The delay is tragic for CAR where ethnic conflict has already claimed thousands of lives and EU troops are desperately needed to help African Union and French forces struggling to prevent a full-fledged civil war.

It is also undeniably unfortunate for the EU’s much-publicised hopes of establishing its credentials as an international security actor. France has justifiably accused its EU partners of not living up to their word and shirking responsibility for global security. General Philippe Ponties, head of the planned EU military operation in the CAR (EUFOR), says its EU’s preoccupation with the political crisis in Ukraine which is distracting EU governments.

Although France, Georgia, Estonia, Latvia, Poland, Portugal and Spain have agreed to contribute to the mission, Ponties has warned that the launch still needs logistical support of about 100 soldiers, ranging from medical to transport needs. The EU plan agreed in January — following a United Nations Security Council resolution in December 2013 — calls for the dispatch of 800 to 1,000 soldiers to join 6,000 African and 2,000 French troops who are struggling to stop the fighting.

The EU force would focus on providing security in the capital Bangui and at Bangui airport, where around 70,000 people who have fled the violence are living in dire conditions.

It’s not just the crisis in Ukraine, however.
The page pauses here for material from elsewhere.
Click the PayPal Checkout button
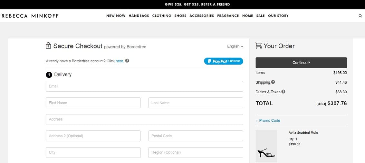 224,61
For Europe, the ghosts of the last 10 years are haunting its response to the crisis in CAR. Since 1991, European nations have undertaken multiple interventions into the world’s trouble spots, with varying degrees of success. The last 10 years in Afghanistan and especially Iraq, however, have been a humbling and deeply disturbing experience, producing a reluctance to ever again send large, expeditionary forces overseas. As a result, in the streets of Bangui, the ghosts of Rwanda are coming face to face with those of Afghanistan.

The overthrow in March 2013 of President François Bozizé by majority Muslim Séléka militias was the catalyst for the recent wave of bloodshed in CAR. With the state increasingly fragilised and a cycle of violence developing, people’s identities increasingly came to be defined by ethnic and religious differences.
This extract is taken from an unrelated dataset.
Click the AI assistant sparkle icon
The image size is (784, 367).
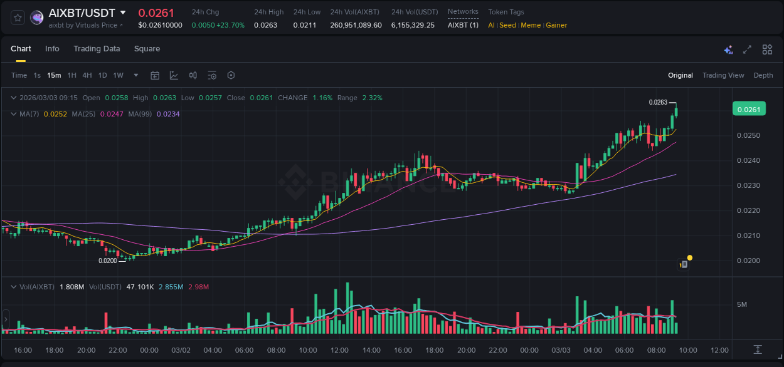point(728,49)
By December, terms such as genocide were making an appearance as Christian ‘anti-balaka’ militias; eager for payback following Bozizé’s ouster, ethnically cleansed the Muslim neighbourhoods in the capital of Bangui and the wider countryside.
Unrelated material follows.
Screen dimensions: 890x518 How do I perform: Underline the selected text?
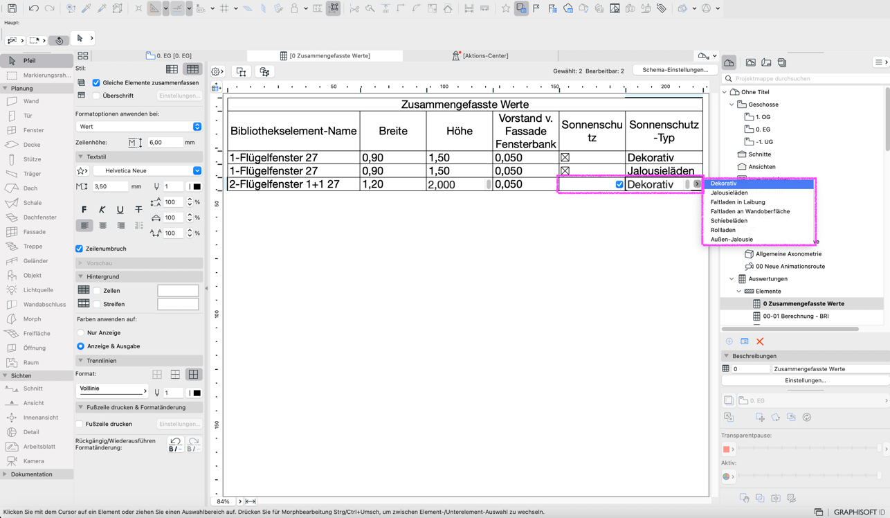120,209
The French-African Union intervention faltered not long after arriving. The limited force levels soon proved problematic, with foreign forces disarming militias where possible but unable to move into the countryside, where the greatest numbers of atrocities were occurring. The number of foreign troops involved in Operation Sangaris is not enough to stabilise Bangui and the surrounding areas.

Even before the intervention force arrived, 100,000 Muslim refugees had taken shelter in the French base at Bangui international airport, one million more were on the move internally and starvation threatened over half of CAR’s 4m population.

Thus almost 20 years after the international community’s failure in Rwanda and the Great Lakes, a small number of international peacekeepers, protecting limited safe areas, are surrounded by escalating violence they cannot control, in a society at war with itself.

In fact, EU battle groups, which have been on standby since 2007, were created to deploy under a legal, UN mandate to protect civilians and avert another humanitarian tragedy in the heart of Africa. The battle groups, however, are not being sent or even considered. Smaller, more targeted interventions, are likely to be the trend of future Western operations, as few in Europe or North America wish a repeat of the last decade, with thousands of troops on the ground, engaging a foe that does not wear uniforms.

What is clear is how different the current climate is when compared to the 1990s, when arguments for humanitarian intervention were at their strongest and large Western-led multinational forces, resuscitated failed states. The moral certainty the West displayed in Bosnia, Kosovo, East Timor and Sierra Leone has been replaced by a hard learned realism and a hesitancy to place boots on the ground. In CAR, an increased EU security role beyond logistical support is unlikely and a major ground deployment, largely unthinkable.

The West will continue to intervene after Iraq and Afghanistan, but with an increased preference for lighter footprints and limited casualties. All the while an EU defence strategy designed to fight the wars of the 1990s will continue to stutter even as Central Africa’s Muslims pay the price for European excesses in faraway lands.

—The writer is Dawn’s correspondent in Brussels.